Sauerborn : sviluppo locale partecipato sia riferimento per la politica

di Roberto Sauerborn

Roberto Sauerborn

Siamo al primo giro di boa del programma di governo regionale e, da quanto si legge dai giornali, si prospetta un possibile rimpasto con nuovi ingressi nella compagine di governo e una riassegnazione delle deleghe che porterà nuova linfa e, auspicabilmente, rinnovata capacità tecnica oltre che politica.

Ad oggi, possiamo affermare, proprio perché è  mancata la visione globale del sistema dei Fondi comunitari SIE, come il “comparto” GAL/Sviluppo locale partecipato/CLLD (e non solo) sia stato bistrattato, depotenziato, trascurato per una disattenzione (voluta?) già in fase di programmazione 2014-2020 e proseguita, necessariamente, date le premesse del governo Crocetta, in fase attuativa senza che, ad oggi, vi siano stati dei correttivi significativi in termini di programmazione futura anche se proprio in queste ore si incominciano a vedere dei cambiamenti.
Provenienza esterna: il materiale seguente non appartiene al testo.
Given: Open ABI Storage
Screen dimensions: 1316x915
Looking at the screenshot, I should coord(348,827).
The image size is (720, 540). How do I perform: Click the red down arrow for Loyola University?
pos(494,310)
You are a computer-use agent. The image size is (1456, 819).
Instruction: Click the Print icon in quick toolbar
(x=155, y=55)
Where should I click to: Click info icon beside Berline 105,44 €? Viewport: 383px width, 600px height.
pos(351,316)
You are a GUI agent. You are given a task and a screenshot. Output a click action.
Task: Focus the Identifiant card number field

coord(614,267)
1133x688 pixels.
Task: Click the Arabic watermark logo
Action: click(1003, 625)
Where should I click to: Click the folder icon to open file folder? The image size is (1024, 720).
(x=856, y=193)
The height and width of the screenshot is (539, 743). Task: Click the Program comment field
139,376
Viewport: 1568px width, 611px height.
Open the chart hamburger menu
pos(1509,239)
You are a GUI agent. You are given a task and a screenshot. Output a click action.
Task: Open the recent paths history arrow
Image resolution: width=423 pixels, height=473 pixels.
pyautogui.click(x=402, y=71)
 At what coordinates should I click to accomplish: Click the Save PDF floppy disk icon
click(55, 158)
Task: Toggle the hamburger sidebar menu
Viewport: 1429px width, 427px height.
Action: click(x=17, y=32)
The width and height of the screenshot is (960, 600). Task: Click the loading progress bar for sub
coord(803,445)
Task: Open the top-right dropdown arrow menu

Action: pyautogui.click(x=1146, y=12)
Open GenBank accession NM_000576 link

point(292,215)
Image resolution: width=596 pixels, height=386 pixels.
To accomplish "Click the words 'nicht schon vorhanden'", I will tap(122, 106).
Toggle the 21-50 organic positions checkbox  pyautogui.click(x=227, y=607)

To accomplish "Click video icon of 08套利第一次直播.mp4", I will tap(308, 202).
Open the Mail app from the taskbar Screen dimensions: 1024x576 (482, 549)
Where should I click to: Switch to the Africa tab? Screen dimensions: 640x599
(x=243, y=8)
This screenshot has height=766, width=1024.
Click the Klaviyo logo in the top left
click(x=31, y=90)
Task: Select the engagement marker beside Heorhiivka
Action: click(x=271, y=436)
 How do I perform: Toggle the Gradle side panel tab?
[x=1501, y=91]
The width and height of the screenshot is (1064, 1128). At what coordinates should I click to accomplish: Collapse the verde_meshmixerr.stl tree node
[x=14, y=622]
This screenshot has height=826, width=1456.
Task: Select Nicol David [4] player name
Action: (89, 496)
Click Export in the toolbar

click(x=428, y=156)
Eppure il CLLD è uno degli strumenti per eccellenza indicati per la spesa dei fondi comunitari assieme alle Agende Urbane e alle SNAI.

Ciò nonostante, è un settore spesso  “dimenticato” dagli apparati regionali e che non trova di converso una maturità di autogoverno dagli organismi intermedi per contrastare/compensare  tale condizione.

Abbiamo avuto un primo spiraglio in questa oscurità quando, a fine gennaio  2019, è stata approvata dalla Giunta Regionale la delibera a favore della nascita della Rete Cultura della Sicilia grazie al carissimo e sempre compianto Sebastiano Tusa, che ricordo sempre con grande affetto e profonda stima per la fiducia accordatami condividendo e facendo sua quella mia proposta…

Purtroppo, la partecipazione degli organismi intermedi alla politica regionale di sviluppo sostenibile come anche nei tavoli di concertazione quando non assente è inefficace, infruttuoso, sterile, improduttiva, e ciò perché non è riconosciuto loro  il ruolo para istituzionale  che discende dai regolamenti comunitari oltre che fornito di una dotazione finanziaria ridicola rispetto ai numeri del POR.

È questa una condizione che va superata, cambiata e, a mio modesto avviso, per farlo serve un cambio di passo con una chiara assunzione di posizionamento che vada e veda oltre, anche con la nascita di un organismo rappresentativo di  cui si discute da anni.

In tale ottica, il proposto ddl per i GAL presentato dalla deputazione regionale della Lega e Forza Italia, su nostro input, rappresenta un altro significativo passaggio importante in questo percorso di riconoscimento nell’ambito del quale, ritengo per non vanificare future riproposizioni, si devono trovare formule di governance guidate pur se su base autoregolamentativa. Cioè, gli organismi andrebbero, per così dire, accompagnati  per la nascita di una loro aggregazione regionale ma che non abbia solo una valenza di mera rappresentanza.

Ciò perché ad una loro matura capacità gestionale e di spesa, non corrisponde altrettanta capacità aggregativa. Eppure un organismo unico dei GAL su base regionale consentirebbe ai territori fuori dalle aree metropolitane  e dalle SNAI  di avere nuove e altre possibilità che oggi non hanno e non sanno raccogliere: qualche mala lingua dice perché non tutti sono interessati ad uno strumento che potrebbe creare un nuovo polo di potere politico: visione miope e ignorante che relega in una condizione di minorità ancor di più i territori marginali GAL non SNAI o Metropolitani.

Se così fosse, allora una proposta sarebbe quella di iniziare da questi territori marginali che potrebbero, loro, intestarsi il processo CLLD.

Nessuno ha la bacchetta magica ma, forse, le novità che si prospettano all’orizzonte (per chi ci vuole credere) potrebbe consentire un maggiore e più attento ascolto ai territori che noi, attori dello sviluppo locale, interpretiamo a pieno titolo.

Non sto qui a ricordare le immense difficoltà, anche in termini di credibilità, che dobbiamo affrontare per i ritardi accumulati non per colpa nostra anche se, ritengo, che noi abbiamo aiutato questo andazzo proprio per la mancanza di coesione e unitarietà di rappresentanza.

Ciò brevemente detto, mi chiedo se non

sia giunto il momento di avviare, consolidando, un nuovo percorso che possa produrre una proposta politica sostenibile a favore dei nostri territori espressa dagli organismi di tutta la Sicilia che trattano di politica per lo sviluppo sostenibile partecipativo, così da divenire riferimento e interprete autentico delle istanze territoriali marginali per la politica di governo.